Saved data entries
########################################

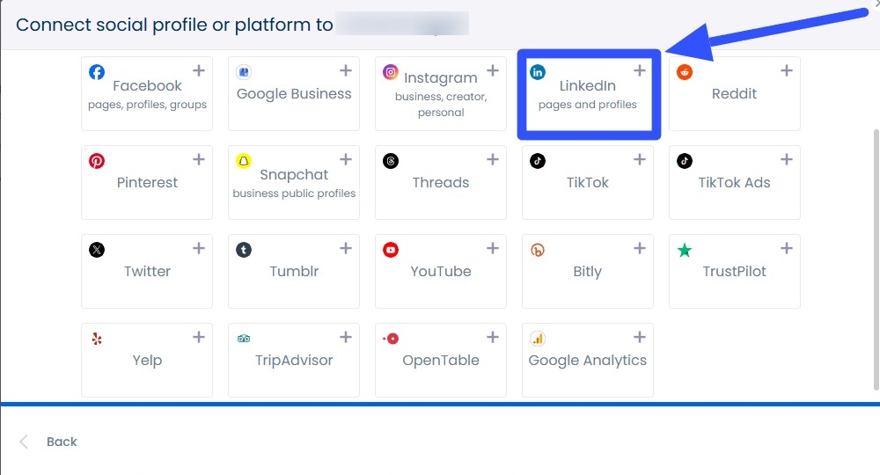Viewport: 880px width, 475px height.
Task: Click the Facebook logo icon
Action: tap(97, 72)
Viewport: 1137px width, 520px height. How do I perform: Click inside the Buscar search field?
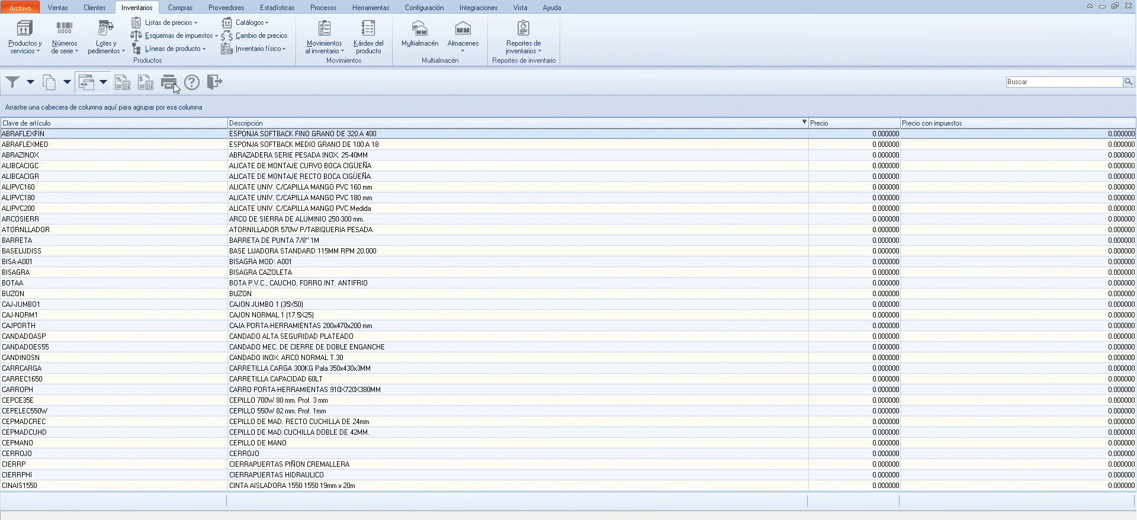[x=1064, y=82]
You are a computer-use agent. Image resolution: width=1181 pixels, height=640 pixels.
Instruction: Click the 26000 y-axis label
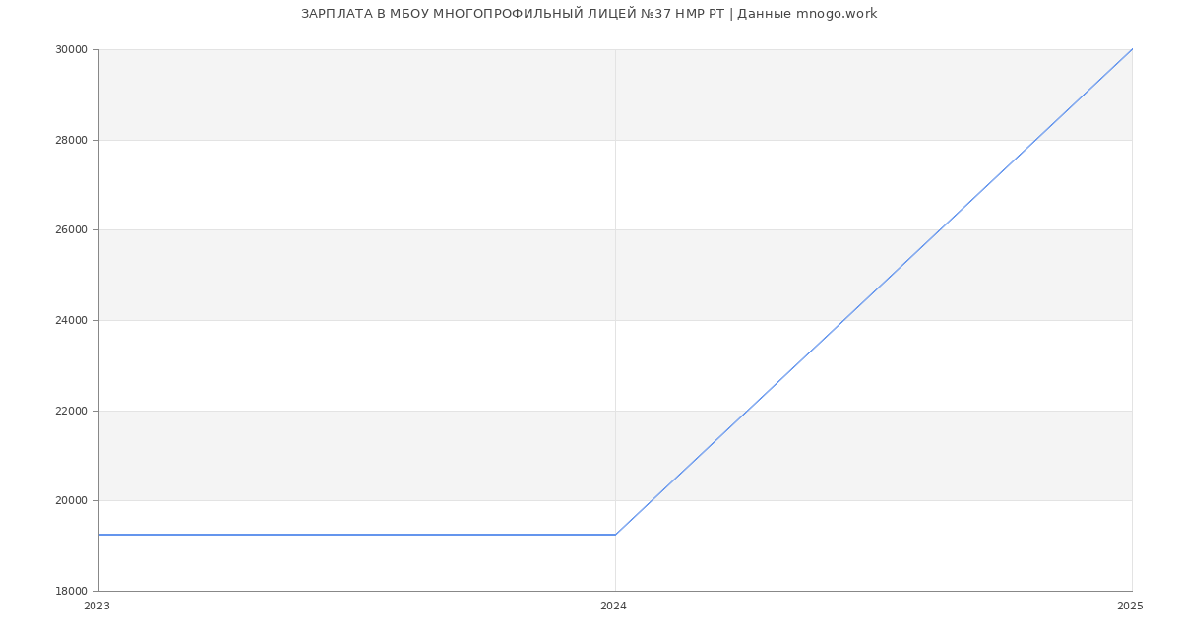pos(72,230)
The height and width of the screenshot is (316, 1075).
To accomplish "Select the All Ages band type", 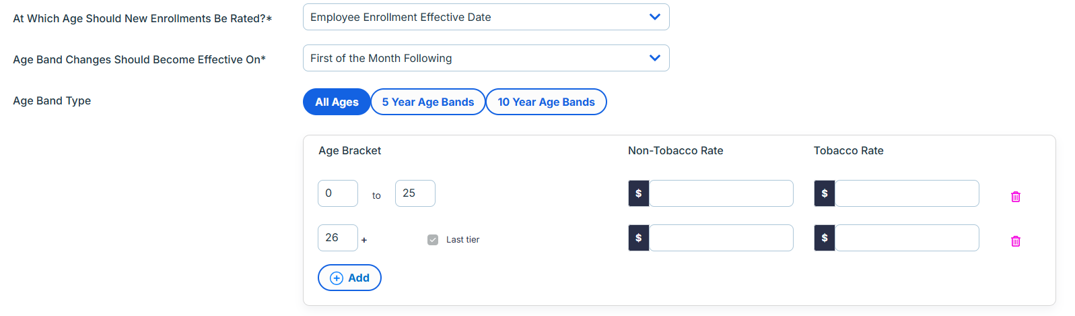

########################################

* **What the exercise asks**
Find the line with "The height and". Return it and each line after it through the end of the data, exactly, without pictures.

* **Expected answer**
The height and width of the screenshot is (316, 1075).
To accomplish "Select the All Ages band type", 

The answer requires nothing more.